§ **TASK TO COMPLETE**
Reproduce the vampire film review below in full, without changing a word.

§ **PASSAGE FOR REVIEW**
_ _ _ _ _ _ _
Rating: B-
Dir: The Spierig Brothers
Star: Ethan Hawke, Willem Dafoe, Claudia Karvan, Sam Neill
An imaginative stab at the vampire mythos, this is set ten years after a bat-transmitted pandemic has turned the vast majority of humanity into vampires. However, the dwindling number of true humans are insufficient, even when most are farmed for their blood, and any others fair game to be hunted. The resulting food shortage sends society towards collapse, and haematologist Edward Dalton (Hawke) desperately works, in the labs at pharmaceutical company Bromley Marks, to invent an artificial replacement. By chance, his life intersects with a group of free humans, led by Elvis (Dafoe), a former vampire cured, by chance, after experiencing something normally fatal to his kind – exposure to sunlight. Can he convince Edward of its credibility as a solution to the looming anarchy, and if so, can Edward then convince his boss, Charles Bromley (Neill), especially as he might have his own plans to exploit the chaos?
One senses a fair amount of thought has gone into this. It’s an interesting twist to have a world where the vampires are not the minority but have become the master race, and its the humans who are forced onto the edge. What happens when the vampires don’t get their blood isn’t pretty: they degenerate into “subsiders,” feral animals like Nosferatu on crack, and the Spierig’s don’t stint on the gore either. However, the film does run out of steam substantially in the middle section; once it has set up the scenario, it doesn’t do enough to develop things from there. Hawke is somewhat too bland to succeed as the hero, though it’s amusing to see Dafoe as a recovering vamp, remembering him from Shadow of the Vampire. If, overall, this feels more like a pilot for a TV series, it’s one I’d be interested in watching.
_ _ _ _ _ _ _
§ **EXTRACTED DATA**

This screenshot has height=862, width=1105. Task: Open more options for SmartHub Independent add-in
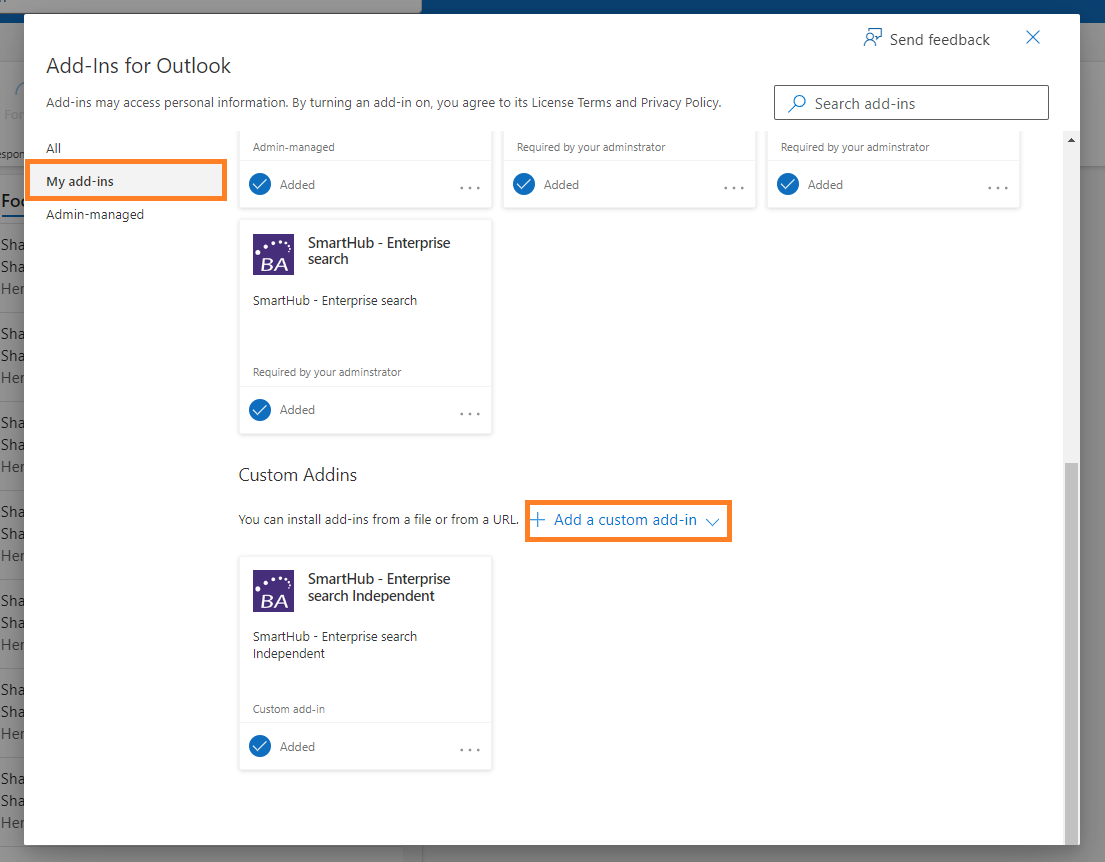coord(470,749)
_ _ _ _ _ _ _
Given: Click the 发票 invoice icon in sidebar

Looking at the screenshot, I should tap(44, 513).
_ _ _ _ _ _ _
§ **SOLUTION TO THE PROBLEM**
Rating: B-
Dir: The Spierig Brothers
Star: Ethan Hawke, Willem Dafoe, Claudia Karvan, Sam Neill
An imaginative stab at the vampire mythos, this is set ten years after a bat-transmitted pandemic has turned the vast majority of humanity into vampires. However, the dwindling number of true humans are insufficient, even when most are farmed for their blood, and any others fair game to be hunted. The resulting food shortage sends society towards collapse, and haematologist Edward Dalton (Hawke) desperately works, in the labs at pharmaceutical company Bromley Marks, to invent an artificial replacement. By chance, his life intersects with a group of free humans, led by Elvis (Dafoe), a former vampire cured, by chance, after experiencing something normally fatal to his kind – exposure to sunlight. Can he convince Edward of its credibility as a solution to the looming anarchy, and if so, can Edward then convince his boss, Charles Bromley (Neill), especially as he might have his own plans to exploit the chaos?
One senses a fair amount of thought has gone into this. It’s an interesting twist to have a world where the vampires are not the minority but have become the master race, and its the humans who are forced onto the edge. What happens when the vampires don’t get their blood isn’t pretty: they degenerate into “subsiders,” feral animals like Nosferatu on crack, and the Spierig’s don’t stint on the gore either. However, the film does run out of steam substantially in the middle section; once it has set up the scenario, it doesn’t do enough to develop things from there. Hawke is somewhat too bland to succeed as the hero, though it’s amusing to see Dafoe as a recovering vamp, remembering him from Shadow of the Vampire. If, overall, this feels more like a pilot for a TV series, it’s one I’d be interested in watching.